Greg Boertje-Obed, Sr. Megan Rice and Michael Walli - photo by Ralph Hutchison

Greg Boertje-Obed, Sr. Megan Rice and Michael Walli – photo by Ralph Hutchison

from religionandpolitics.org

By David Cook

We are truly human when we act responsibly to restore harmony and act with love and compassion to restore truth, transparency and the equitable distribution of the resources endowed by our common Creator.

This sentence was written in black ink on an 8×12 white sheet of paper from inside the state penitentiary in Ocilla, Georgia, by an 83-year old nun. Her name is Megan Rice. The American government considers her a criminal.

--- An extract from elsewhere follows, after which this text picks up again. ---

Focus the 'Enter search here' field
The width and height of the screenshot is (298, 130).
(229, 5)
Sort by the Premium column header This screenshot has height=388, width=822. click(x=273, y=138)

In the early morning on Saturday, July 28, 2012, Rice broke into one of the most secure places in the world: the Y-12 National Security Complex in Oak Ridge, Tennessee. With her, two other Christian peace activists: Michael Walli and Greg Boertje-Obed. Using bolt cutters, they clipped holes in the chain-link fencing, crept past multiple layers—dogs, alarms, watchtowers, armed guards in the kill zone—into the inner chamber of an American nuclear weapons complex, the place that birthed the atomic bomb, the place that continues to birth our nation’s weapons of mass destruction.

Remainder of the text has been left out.